The Albert Clock
The Albert Memorial Clock Tower in Queen’s Square at the foot of High Street, is often referred to as Belfast’s, Leaning Tower of Pisa because the monument, completed in 1869 is slightly out of plumb.
In 1865 a competition was held for the design of a memorial to Prince Albert, Queen Victoria’s late husband and Prince Consort. The winner was W. J. Barre, who had earlier designed Belfast’s Ulster Hall. Alas, following some shenanigans W. J. was not awarded his prize and the contract was secretly given to Lanyon, Lynn, and Lanyon, who had come second. The decision maker for the prize was one of Lanyon’s partners who just happened to be a Belfast Member of Parliament! We think these antics are a modern phenomenon! The construction cost £2,500 and was raised by public subscription, so following Occupy Belfast Mark 1 a public outcry, the contract was eventually awarded to the rightful winner Mr Barre.
Designed in “German Gothic” style, the 30-metre tower features a base of flying buttresses topped off with crowned lions clutching shields, above them a gigantic, full-length statue of Prince Albert in his garter robes. He is looking up the High Street. A two tonne bell is housed in the tower and the clock was made by Francis Moore of High Street, Belfast.
Back View of the clock from Meeting House Square
It was built on wooden piles on marshy, reclaimed land around the River Farset, which ran along High Street. Over time these foundations moved and the top of the tower was leaning four feet off the perpendicular. Due to that movement, some ornamental work on the belfry was removed in 1924 along with a stone canopy over the statue of the Prince.

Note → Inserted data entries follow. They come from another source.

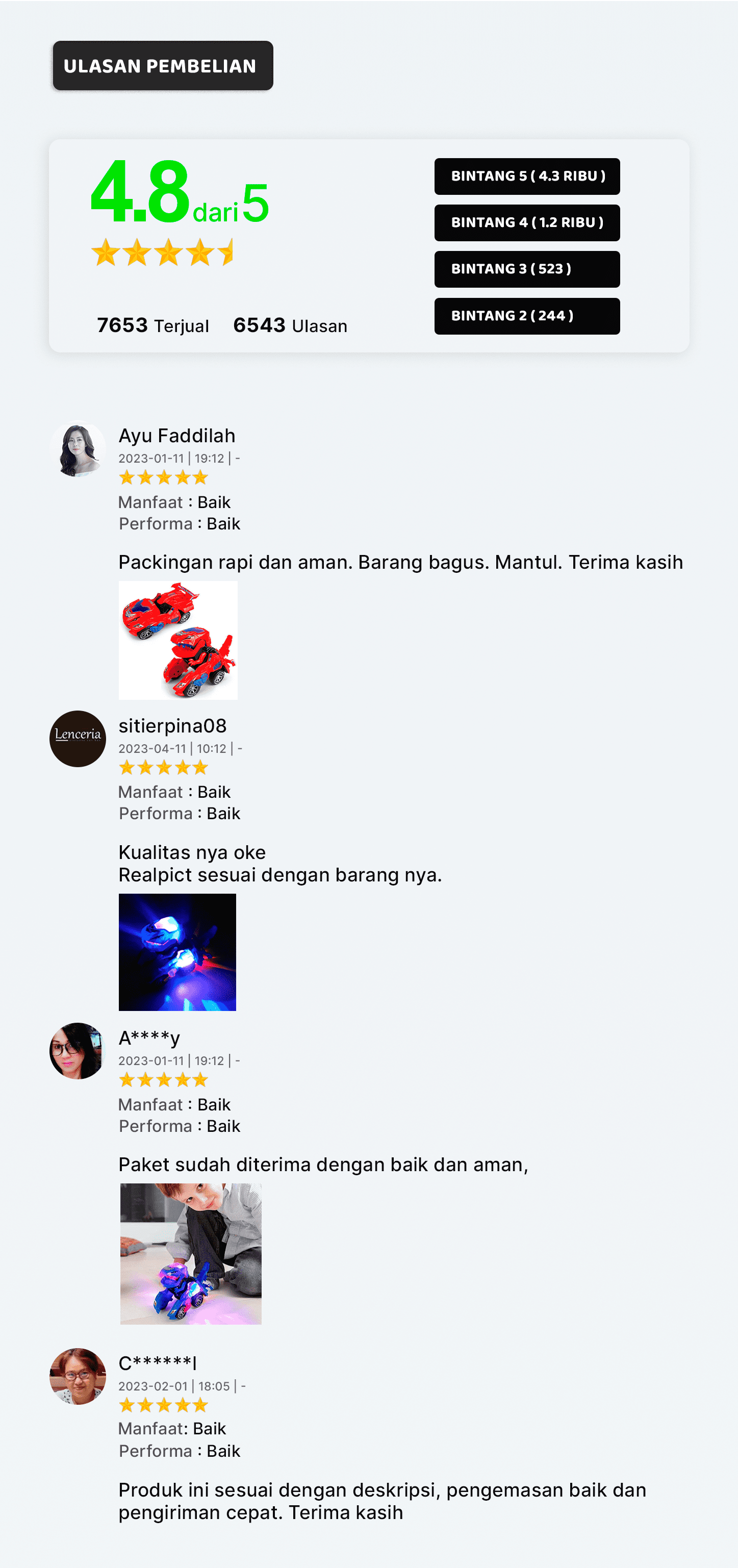Viewport: 738px width, 1568px height.
Task: Click the username sitierpina08
Action: tap(172, 725)
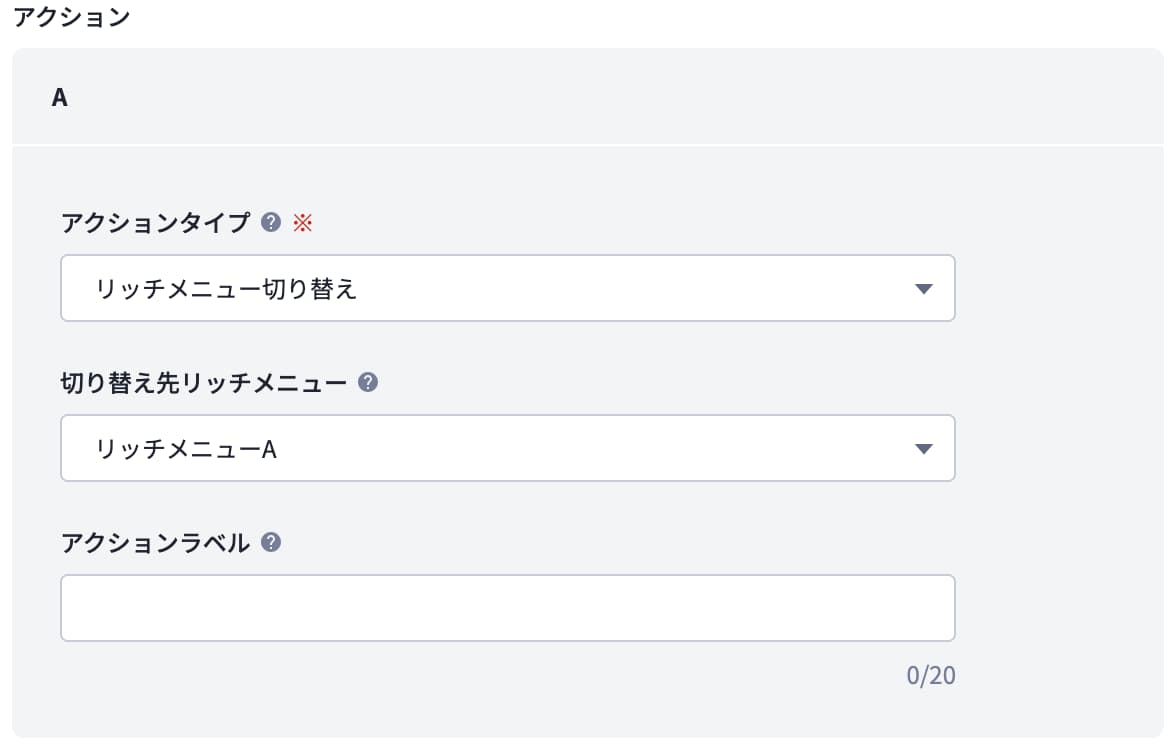Focus the アクションラベル text field
Screen dimensions: 1174x750
(507, 608)
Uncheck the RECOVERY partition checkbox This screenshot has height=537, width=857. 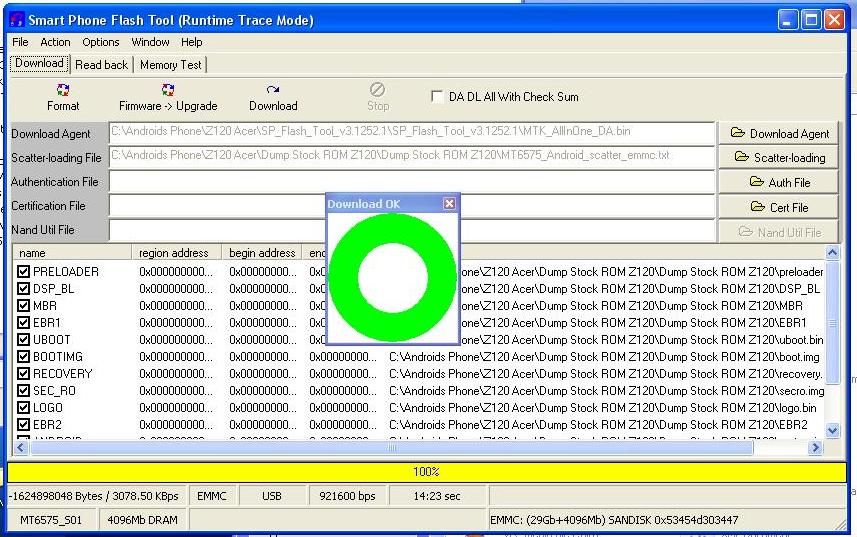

To prevent the tower leaning further and to repair damage caused by the elements and heavy passing traffic, a multi-million pound restoration project was completed in 2002. During the project the wooden foundations were strengthened, the majority of the decaying carvings were replaced and the entire tower was cleaned.
It has been beautifully restored, and the sandstone tower made pristine by having 3 inches shaved off each side, thereby removing the unsightly shrapnel markings inflicted by German bombs in WWII and IRA bombs in the “Troubles” of the 1970s.
It has been the traditional gathering point in Belfast for over a century on New Year’s Eve.